The implementation of the three new and revised taxes projected to rake in about GH¢4 billion domestic revenue annually, took off yesterday across the country.
Introduced in the 2023 Budget statement and Economic Policy to shore up the country’s revenue, they are Excise Amendment Act, 2023; Income Tax Amendment Act, 2023; and the Growth and Sustainability Levy Act, 2023.
The taxes are said to be crucial to aid the government’s quest to facilitate the Board Approval for the $3 billion International Monetary Fund (IMF) Programmestaff-level agreement.
Passed by parliament on March 31, despite opposition from minority in parliamentary and the business community, the new levies received Presidential assent last month.

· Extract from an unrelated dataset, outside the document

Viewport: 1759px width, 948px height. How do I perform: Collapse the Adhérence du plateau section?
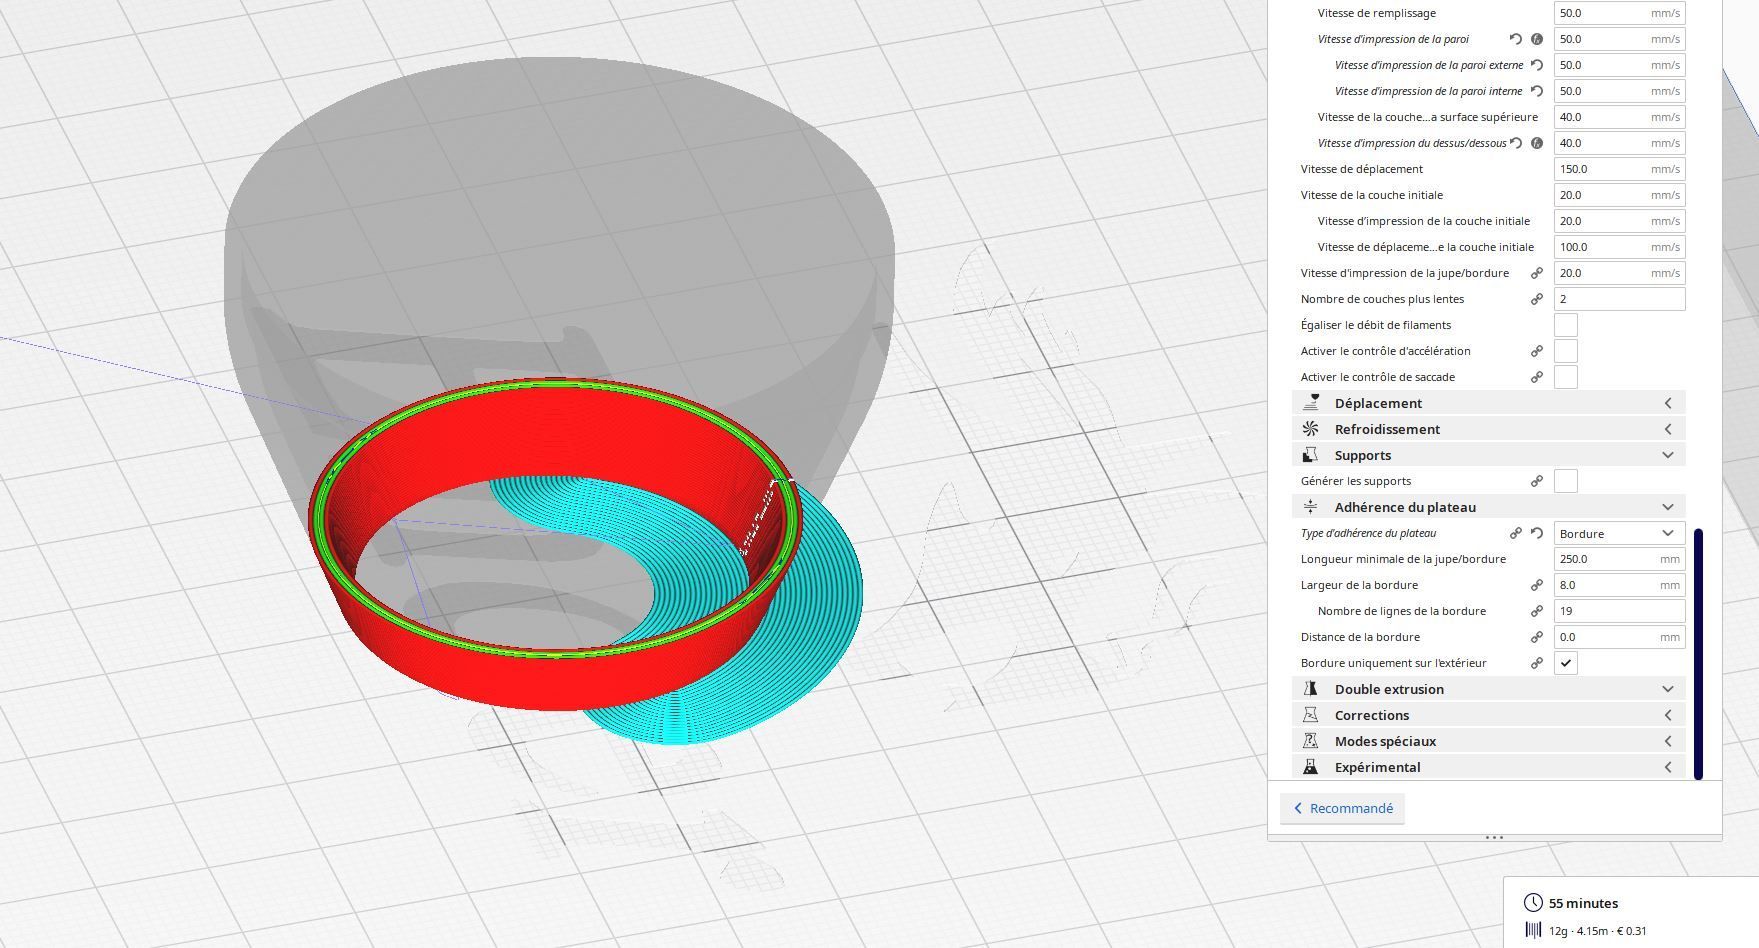1489,507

Ahead of the implementation, the GRA issued a notice to give businesses sufficient time to configure their systems for the taxes since the laws were passed.
Citinewsroom reports that the Excise Duty Amendment Act has been expanded to cover some items and commodities that were previously not captured, which has resulted in increased prices for processed fruit juice, cigar, mineral water, spirits, wines, and sparkling wine.
The Income Tax Amendment Act now charges a minimum of five percent on firms declaring losses for five years while individuals earning income beyond ¢500 would attract some taxes, and the more one earns, the more taxes one will pay to the state.
For betting, 10 per cent of earnings will be paid to the state, while lottery and gaming firms will pay 20 per cent of their gross revenue.
Individuals who receive gains from investment assets or liabilities and other non-gift-related earnings may have to pay 25 per cent of the value to the state.
The Growth and Sustainability Levy Act requires banks, non-bank financial institutions, telecom companies, and firms working in the oil sector to pay five per cent of their profit before tax to the state.
Mining firms, oil and gas companies will pay one percent of their gross production, and all other firms will pay 2.5 per cent of their profit before tax to the GRA.
Before the implementation, some trade unions in the country expressed their discontent with the three revenue tax bills.
The President of the Ghana Union of Traders Association (GUTA), Dr Joseph Obeng, expressed disappointment with the laws explaining that it would affect the rate of tax compliance by businesses.
He said Ghanaian businesses were particularly not competitive in the West African Sub-Region due to the high taxes that they had to pay.
According to the Trades Union Congress(TUC)’s Deputy Secretary-General, Joshua Ansah, the passage of the three new revenue taxes would make life more difficult for Ghanaians, as many of the new taxes would be passed on to consumers and lead to massive job cuts.
Similarly, the spokesperson for the Food and Beverages Association of Ghana (FABAG), John Awuni, said it was disappointing that Ghana’s lawmakers disregarded the cry and agitations of the people and approved the bills.